In 1982 he set up his own industrial design studio based in Cadro. With his team he has designed products for industries, furniture, graphic elements, website and machinery.
He has received awards including: the Design Preis Schweiz, the Price Compasso d'Oro, and the IF Die gute Industrieform, ADI Design Index.

He teaches in technical institutes and universities. From 2005 to 2016 he held the position of President of the FotoClubLugano of Lugano.

==Awards==
- IF Die gute Industrieform 1985, rotary transfer machine: “RM 16”
- Compasso d'Oro 1991, electronic franking machine: “GAMMA 25 Elettronica”
- IF Die gute Industrieform 1990, Vertical storage system: “LISTA AG”
- Compasso d'Oro 1994, operative vehicles from the storage room to the work places: “Clip Case/Clip Case Rack”
- Design Preis Schweiz 1995, operative vehicles from the storage room to the work places: “Clip Case/Clip Case Rack”
- Design Preis Schweiz 1995, electromedical laboratory for automatic analysis and preparation ofmicroplate samples: “Microlab F.A.M.E.”
- Compasso d'Oro 1994, System for citofluorometrics analysis: ”LYSET”
- ADI Design Index 2000, 24 hours clock: “Giorno/Notte”
- A DI Design Index 2002, Laboratory pipetting device: “PIPETBOY”
- StampNews.com: Top 10 most important postage stamps 2011, Fürstentum Liechtenstein: “Renewable energy”
- A DI Design Index 2016, equipment for the textile/weaving industry: "ECOSMART"

==Publications==
- DESIGNsuisse
- SWISS DESIGN
- Ticino Business
- PlastDesign
- Giornale del Popolo
- Cooperazione

==Exhibitions==

"Quarant'anni di grafica e design.

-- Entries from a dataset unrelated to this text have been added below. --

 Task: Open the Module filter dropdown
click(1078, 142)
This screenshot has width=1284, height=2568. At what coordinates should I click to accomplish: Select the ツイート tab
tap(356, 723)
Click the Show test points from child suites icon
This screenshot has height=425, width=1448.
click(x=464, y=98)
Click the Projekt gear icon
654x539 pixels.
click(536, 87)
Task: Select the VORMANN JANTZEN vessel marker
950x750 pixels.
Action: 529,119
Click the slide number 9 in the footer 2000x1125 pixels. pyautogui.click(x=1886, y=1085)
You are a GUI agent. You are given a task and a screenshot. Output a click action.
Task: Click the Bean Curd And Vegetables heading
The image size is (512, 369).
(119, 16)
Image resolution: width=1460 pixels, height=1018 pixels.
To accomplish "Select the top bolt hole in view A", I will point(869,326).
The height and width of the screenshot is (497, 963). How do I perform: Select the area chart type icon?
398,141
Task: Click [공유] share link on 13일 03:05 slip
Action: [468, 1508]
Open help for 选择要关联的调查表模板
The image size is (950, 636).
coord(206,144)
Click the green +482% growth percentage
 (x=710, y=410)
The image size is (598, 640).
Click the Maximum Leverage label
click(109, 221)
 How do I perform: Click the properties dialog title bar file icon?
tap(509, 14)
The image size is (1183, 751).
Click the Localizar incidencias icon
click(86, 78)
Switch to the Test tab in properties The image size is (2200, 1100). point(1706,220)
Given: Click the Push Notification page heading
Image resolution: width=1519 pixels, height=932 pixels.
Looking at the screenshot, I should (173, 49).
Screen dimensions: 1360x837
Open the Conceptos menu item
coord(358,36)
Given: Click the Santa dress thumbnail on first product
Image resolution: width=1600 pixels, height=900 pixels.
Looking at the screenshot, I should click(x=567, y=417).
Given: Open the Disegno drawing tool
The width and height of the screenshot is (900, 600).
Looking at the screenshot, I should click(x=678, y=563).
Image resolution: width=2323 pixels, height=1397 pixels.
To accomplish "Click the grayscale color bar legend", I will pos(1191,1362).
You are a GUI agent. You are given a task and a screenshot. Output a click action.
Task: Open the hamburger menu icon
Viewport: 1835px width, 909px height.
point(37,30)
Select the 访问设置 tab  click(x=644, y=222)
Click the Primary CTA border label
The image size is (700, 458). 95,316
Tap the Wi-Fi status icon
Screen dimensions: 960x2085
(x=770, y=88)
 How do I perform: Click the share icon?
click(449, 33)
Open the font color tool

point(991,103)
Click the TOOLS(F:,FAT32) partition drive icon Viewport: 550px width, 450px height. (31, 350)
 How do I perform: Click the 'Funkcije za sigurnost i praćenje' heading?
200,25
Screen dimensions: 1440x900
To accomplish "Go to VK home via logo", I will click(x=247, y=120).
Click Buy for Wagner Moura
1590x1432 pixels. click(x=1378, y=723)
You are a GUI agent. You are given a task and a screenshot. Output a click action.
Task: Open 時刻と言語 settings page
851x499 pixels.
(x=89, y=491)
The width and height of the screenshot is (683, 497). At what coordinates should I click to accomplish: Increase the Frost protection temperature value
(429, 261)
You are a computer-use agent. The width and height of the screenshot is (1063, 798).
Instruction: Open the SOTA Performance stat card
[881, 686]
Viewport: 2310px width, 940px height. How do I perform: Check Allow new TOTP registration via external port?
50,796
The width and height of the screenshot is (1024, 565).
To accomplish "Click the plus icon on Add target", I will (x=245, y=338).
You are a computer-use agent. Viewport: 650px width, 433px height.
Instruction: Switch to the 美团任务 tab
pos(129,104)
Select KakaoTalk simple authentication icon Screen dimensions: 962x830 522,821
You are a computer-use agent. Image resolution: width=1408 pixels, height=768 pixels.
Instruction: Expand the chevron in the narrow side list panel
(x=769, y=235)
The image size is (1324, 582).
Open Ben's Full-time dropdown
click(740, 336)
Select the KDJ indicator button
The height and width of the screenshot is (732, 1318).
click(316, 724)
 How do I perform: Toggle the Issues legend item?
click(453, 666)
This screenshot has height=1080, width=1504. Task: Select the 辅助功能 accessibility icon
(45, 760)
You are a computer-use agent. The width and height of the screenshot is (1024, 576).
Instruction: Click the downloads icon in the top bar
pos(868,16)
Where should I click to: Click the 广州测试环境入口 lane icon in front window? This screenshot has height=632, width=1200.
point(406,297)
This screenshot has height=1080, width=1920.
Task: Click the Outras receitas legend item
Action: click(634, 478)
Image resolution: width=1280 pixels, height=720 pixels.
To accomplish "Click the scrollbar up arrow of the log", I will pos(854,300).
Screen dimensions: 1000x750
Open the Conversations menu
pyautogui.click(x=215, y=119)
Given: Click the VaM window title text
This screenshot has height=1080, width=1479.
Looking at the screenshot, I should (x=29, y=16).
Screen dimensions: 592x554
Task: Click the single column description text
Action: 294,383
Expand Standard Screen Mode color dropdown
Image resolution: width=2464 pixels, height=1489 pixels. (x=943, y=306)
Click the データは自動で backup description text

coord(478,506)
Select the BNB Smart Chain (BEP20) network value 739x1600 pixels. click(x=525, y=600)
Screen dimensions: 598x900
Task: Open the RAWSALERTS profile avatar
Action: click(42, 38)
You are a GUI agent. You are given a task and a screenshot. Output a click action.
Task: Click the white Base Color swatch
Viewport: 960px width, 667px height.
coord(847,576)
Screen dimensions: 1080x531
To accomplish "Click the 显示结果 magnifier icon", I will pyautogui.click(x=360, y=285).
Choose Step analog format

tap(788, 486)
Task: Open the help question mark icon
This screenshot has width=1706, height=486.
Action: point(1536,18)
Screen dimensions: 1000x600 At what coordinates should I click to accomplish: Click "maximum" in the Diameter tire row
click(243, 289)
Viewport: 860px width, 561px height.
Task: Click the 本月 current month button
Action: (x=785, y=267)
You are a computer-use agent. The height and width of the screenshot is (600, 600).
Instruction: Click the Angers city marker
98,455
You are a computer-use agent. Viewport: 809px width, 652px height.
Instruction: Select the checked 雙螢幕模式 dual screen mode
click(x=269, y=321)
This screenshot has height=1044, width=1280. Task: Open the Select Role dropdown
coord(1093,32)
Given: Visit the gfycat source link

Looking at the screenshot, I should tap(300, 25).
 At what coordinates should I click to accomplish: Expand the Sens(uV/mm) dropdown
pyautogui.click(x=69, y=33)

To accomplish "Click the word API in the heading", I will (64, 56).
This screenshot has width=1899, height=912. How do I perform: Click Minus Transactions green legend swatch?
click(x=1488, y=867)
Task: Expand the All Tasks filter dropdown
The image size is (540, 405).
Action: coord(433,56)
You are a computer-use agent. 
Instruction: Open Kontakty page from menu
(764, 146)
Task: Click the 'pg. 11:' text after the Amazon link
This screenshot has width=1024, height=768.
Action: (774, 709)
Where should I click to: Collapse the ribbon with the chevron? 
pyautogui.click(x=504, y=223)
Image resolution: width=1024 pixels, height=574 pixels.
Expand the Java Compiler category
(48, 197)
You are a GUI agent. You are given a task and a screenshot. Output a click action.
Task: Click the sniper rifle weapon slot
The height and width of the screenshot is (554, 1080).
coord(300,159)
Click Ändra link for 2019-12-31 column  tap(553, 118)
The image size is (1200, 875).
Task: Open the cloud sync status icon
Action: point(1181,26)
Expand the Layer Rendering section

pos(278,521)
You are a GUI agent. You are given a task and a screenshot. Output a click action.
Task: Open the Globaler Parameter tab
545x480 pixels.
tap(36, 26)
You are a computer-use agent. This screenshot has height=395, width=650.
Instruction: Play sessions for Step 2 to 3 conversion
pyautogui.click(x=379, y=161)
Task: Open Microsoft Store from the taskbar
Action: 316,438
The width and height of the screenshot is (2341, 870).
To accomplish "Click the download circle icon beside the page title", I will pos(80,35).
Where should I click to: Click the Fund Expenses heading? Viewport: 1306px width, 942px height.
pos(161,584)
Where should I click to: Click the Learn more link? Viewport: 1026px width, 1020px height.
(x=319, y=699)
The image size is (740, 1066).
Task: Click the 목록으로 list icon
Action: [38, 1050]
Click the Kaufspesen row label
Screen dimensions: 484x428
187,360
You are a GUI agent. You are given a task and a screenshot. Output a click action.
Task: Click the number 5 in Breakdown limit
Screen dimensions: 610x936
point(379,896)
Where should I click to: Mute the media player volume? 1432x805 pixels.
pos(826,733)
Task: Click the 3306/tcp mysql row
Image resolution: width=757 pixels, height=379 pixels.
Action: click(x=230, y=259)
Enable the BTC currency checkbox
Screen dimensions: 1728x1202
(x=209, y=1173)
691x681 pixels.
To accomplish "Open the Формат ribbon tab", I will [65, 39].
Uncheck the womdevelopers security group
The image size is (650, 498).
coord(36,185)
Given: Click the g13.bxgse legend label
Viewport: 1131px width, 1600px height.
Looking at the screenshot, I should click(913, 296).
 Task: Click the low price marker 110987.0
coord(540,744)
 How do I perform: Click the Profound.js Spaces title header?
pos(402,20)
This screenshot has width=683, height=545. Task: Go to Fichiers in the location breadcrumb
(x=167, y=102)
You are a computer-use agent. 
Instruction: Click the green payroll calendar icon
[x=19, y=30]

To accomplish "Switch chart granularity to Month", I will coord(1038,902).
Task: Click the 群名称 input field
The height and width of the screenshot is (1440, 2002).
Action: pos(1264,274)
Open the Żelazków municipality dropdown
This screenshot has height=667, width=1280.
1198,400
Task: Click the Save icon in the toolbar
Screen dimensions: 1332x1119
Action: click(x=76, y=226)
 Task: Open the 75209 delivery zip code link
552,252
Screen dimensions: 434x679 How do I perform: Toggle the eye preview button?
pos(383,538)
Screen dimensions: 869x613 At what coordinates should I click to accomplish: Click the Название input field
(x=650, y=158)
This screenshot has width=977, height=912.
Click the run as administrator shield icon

Il senso delle idee". A journey through the graphic and industrial design works of the famous designer, coming from the m.a.x. Chiasso museum as part of the IDesign 2022 event. 8 May - 2 October 2022. "m.a.x. museo", Chiasso. 21 October - 11 December 2022. "Museo regionale d'Arte Moderna e Contemporanea, palazzo Belmonte Riso", Palermo.

"Archivi Grafici/Graphic Archives". A selection of approximately 300 works held in the graphic archives of the Chiasso Cultural Center, which have taken shape over the years thanks to bequests from internationally renowned artists and graphic designers (Franco Grignani, Lora Lamm, Giovanna Graf, Simonetta Ferrante, Heinz Waibl, Bruno Monguzzi, Orio Galli and Vito Noto), as well as through art acquisitions by art lovers and philanthropists, as well as by the "Amici del m.a.x. museo" association. 8 June - 22 September 2024. "m.a.x. museo", Chiasso.